Right, but you do have the option of writing that parser in a language other than C. And given how often severe security issues are caused by such parsers written in C, one probably ought to choose a different language, or at least use C functions and string types that store a length rather than relying on null termination.
>>>>> Why are people still using parsers for untrusted input in C?

No matter what the parser itself is written in, if you're writing in C you'll be using the parser in C.

If you have the input in a buffer of known length in C, hand it off to a (dynamic or static) library written in a safe language, and get back trusted parsed output, then there's much less attack surface in your C code.
The issue in many of these cases is there appears to be no canonical safe way to know the length of the input in C, and people apparently screw up keeping track of the lengths of the buffers all the time.
This is why you reduce the amount of C code that has to keep track of it to as little as possible.
1. Well don’t write in C then if your program is security critical or going to be exposed over a network. Sure, there are some targets that require C, but that’s not the case for the vast majority of platforms running OpenSSL.

2. That’s still less of a problem as the C will then be handling trusted data validated by the safe langauge.

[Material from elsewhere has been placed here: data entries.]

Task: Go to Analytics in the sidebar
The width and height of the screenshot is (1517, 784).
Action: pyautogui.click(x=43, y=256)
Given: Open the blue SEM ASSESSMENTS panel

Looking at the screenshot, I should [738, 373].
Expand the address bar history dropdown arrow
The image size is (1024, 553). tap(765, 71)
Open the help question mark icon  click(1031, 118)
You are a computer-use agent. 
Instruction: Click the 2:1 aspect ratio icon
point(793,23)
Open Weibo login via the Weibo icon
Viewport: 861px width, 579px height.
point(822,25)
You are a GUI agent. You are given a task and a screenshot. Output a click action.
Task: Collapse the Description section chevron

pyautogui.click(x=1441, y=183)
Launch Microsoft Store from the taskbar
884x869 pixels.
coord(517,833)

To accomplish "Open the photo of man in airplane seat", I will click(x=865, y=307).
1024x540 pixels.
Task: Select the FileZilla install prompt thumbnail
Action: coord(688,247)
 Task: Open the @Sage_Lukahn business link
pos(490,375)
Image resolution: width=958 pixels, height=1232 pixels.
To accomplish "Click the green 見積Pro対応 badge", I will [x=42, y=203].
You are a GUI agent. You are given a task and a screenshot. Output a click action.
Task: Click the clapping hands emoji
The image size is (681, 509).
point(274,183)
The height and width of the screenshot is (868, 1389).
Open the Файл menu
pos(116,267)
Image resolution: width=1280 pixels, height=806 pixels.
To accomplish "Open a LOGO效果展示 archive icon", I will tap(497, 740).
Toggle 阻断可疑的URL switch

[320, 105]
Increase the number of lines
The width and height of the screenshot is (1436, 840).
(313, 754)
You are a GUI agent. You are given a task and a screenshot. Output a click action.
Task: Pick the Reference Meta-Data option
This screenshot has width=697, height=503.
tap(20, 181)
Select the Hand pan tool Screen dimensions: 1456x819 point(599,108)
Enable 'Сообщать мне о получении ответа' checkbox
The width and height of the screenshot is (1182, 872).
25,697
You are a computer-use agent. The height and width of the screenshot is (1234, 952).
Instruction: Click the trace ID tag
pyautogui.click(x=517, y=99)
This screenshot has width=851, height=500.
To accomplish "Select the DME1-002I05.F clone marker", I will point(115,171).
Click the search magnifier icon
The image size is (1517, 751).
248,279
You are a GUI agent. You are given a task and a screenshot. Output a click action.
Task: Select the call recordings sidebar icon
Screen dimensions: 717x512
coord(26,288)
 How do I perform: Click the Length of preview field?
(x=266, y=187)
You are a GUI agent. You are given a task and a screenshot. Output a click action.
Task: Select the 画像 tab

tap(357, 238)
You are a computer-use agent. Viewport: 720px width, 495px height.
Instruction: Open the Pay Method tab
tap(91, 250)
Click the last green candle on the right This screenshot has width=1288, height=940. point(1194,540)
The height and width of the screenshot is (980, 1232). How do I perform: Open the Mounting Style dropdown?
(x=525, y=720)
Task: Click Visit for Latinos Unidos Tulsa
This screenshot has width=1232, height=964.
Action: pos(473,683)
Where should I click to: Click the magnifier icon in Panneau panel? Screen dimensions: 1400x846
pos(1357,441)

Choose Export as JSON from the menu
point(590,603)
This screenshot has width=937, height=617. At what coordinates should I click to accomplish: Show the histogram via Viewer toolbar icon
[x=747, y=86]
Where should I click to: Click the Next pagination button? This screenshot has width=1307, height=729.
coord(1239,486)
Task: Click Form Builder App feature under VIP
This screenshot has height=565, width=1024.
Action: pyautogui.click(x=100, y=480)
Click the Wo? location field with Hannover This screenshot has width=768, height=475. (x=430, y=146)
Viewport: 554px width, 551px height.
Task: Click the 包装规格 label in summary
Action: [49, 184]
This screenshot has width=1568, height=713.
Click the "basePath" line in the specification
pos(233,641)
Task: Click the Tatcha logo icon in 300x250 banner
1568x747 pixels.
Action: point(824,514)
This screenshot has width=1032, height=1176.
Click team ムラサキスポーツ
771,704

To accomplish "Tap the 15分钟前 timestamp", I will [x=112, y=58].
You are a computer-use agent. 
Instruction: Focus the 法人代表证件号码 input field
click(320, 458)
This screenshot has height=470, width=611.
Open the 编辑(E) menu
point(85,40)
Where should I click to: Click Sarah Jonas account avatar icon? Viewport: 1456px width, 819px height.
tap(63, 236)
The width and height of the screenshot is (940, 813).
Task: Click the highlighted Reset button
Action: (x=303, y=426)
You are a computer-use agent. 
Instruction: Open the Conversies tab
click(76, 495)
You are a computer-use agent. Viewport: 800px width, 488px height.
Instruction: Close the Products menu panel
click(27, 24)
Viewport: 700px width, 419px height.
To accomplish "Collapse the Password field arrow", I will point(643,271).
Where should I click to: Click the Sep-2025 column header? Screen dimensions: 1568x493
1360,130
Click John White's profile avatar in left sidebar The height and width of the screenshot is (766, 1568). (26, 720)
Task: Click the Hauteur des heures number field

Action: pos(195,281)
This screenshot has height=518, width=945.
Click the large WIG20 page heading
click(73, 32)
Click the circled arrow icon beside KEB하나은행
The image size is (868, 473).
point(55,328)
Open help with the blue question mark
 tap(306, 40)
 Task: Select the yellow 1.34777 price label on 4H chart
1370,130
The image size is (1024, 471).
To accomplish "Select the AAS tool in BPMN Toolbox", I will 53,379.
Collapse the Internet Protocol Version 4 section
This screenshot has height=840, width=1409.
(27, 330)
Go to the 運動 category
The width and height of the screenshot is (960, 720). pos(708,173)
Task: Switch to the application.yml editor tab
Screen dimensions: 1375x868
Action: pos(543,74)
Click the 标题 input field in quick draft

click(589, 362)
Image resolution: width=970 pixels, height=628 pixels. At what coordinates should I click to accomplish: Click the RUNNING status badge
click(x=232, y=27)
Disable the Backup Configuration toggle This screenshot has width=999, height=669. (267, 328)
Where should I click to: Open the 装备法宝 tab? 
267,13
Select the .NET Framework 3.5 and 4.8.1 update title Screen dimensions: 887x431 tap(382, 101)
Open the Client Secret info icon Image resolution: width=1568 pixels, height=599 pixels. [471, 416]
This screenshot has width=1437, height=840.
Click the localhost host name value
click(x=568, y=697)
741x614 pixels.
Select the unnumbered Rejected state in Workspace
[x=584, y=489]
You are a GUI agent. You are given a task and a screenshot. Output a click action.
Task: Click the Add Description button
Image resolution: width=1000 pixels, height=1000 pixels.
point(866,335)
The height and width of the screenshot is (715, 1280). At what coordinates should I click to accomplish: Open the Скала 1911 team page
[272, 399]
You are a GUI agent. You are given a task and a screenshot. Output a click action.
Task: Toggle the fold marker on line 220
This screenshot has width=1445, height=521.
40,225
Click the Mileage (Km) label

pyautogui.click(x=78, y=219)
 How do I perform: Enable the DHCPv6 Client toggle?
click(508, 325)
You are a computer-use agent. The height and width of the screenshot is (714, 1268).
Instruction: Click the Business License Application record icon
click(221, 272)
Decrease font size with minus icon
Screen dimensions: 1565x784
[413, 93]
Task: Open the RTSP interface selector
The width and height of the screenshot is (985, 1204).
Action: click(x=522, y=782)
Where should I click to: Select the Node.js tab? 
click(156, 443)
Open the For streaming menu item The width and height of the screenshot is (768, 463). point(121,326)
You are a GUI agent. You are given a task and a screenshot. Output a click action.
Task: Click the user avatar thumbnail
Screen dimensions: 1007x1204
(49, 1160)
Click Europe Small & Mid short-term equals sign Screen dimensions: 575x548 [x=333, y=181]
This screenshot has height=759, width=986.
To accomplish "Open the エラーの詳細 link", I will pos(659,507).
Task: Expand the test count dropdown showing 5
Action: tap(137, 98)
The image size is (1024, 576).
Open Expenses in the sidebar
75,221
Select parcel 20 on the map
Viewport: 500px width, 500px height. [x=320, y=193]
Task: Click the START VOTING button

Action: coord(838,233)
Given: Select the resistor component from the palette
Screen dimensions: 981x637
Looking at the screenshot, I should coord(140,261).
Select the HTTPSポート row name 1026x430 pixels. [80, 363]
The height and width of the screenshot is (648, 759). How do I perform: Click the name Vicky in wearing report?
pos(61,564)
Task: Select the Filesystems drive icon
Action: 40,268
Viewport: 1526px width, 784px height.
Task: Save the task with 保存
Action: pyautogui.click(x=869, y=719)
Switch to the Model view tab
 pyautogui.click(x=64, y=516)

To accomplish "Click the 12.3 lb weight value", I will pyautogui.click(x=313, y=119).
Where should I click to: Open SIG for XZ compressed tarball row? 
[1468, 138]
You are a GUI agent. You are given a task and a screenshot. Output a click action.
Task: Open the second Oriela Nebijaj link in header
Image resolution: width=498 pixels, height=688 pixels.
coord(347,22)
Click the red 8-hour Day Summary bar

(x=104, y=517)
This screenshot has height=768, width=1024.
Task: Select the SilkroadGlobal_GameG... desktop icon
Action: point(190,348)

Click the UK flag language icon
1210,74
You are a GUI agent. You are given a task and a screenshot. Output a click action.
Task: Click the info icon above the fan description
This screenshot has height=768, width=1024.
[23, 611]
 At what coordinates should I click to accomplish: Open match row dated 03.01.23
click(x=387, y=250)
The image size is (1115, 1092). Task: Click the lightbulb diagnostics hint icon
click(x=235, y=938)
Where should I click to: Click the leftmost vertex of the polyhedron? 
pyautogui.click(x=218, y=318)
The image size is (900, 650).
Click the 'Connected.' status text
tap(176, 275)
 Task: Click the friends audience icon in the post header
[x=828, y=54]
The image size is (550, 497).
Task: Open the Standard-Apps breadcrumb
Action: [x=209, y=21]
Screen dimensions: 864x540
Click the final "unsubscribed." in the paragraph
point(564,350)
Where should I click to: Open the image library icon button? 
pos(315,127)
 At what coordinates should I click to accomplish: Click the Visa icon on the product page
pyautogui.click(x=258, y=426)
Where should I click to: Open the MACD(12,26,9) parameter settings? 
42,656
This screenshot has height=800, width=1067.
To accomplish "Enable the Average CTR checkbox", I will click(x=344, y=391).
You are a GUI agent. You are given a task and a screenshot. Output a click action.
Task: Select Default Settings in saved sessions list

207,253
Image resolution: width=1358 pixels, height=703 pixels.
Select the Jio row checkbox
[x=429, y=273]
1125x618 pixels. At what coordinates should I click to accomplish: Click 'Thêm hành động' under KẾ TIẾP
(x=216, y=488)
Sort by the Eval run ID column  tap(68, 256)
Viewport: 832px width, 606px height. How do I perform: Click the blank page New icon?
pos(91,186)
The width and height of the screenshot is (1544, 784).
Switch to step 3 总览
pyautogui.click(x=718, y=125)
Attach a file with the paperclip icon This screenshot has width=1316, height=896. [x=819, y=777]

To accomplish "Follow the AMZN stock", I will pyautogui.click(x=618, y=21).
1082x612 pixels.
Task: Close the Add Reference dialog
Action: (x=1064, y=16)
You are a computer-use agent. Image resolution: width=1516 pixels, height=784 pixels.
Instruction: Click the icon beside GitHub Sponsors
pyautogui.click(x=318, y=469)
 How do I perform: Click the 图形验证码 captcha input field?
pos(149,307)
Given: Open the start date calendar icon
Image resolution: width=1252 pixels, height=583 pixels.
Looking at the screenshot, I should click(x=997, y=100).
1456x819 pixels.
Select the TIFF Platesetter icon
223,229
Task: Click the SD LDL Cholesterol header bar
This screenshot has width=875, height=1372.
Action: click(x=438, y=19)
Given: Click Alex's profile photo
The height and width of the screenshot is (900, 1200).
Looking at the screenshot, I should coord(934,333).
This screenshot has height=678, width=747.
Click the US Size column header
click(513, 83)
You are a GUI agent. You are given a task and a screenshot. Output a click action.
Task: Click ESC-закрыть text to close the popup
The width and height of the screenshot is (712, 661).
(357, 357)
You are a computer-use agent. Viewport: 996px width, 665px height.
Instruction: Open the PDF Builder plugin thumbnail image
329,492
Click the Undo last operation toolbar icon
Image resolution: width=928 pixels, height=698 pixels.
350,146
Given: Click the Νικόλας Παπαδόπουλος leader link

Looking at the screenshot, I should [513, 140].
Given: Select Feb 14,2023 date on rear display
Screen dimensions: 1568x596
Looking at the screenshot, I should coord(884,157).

If you make argument 2) could you explain how writing a parser is more security critical than any other code that has a (direct or indirect) interaction with the network? At least recursive descent parsers are close to trivial. I usually start by writing a "next_byte" function and then "next_token". You'll have to look very hard to find any pointer code there. It's close to impossible to get this wrong and I don't see how the fact that it's a parser would make it any more dangerous.
Well if you're dealing with a struct then the compiler will provide type safety if say you try to access a field that doesn't exist. You don't get the same safeguards when dealing with raw bytes. Admittedly in C you can also run into these hazards with arrays and strings, which I why I suggest using non-standard array and string types which actually store the length if you insist on using C.
> It's close to impossible to get this wrong and I don't see how the fact that it's a parser would make it any more dangerous.

I can answer that one. The parser is more dangerous because a parser, essentially by definition, takes untrusted input.

Nothing the parser does is any more dangerous than the rest of the code; it's all about the parser's position in the data flow.

I agree that the original statement encourages that interpretation, but I think it admits the interpretation that the parser itself is in C and I think that is what was intended.
Even if application constraints mean you can't write a parser in another language that's linkable to C, why couldn't you use a parser generator that outputs C?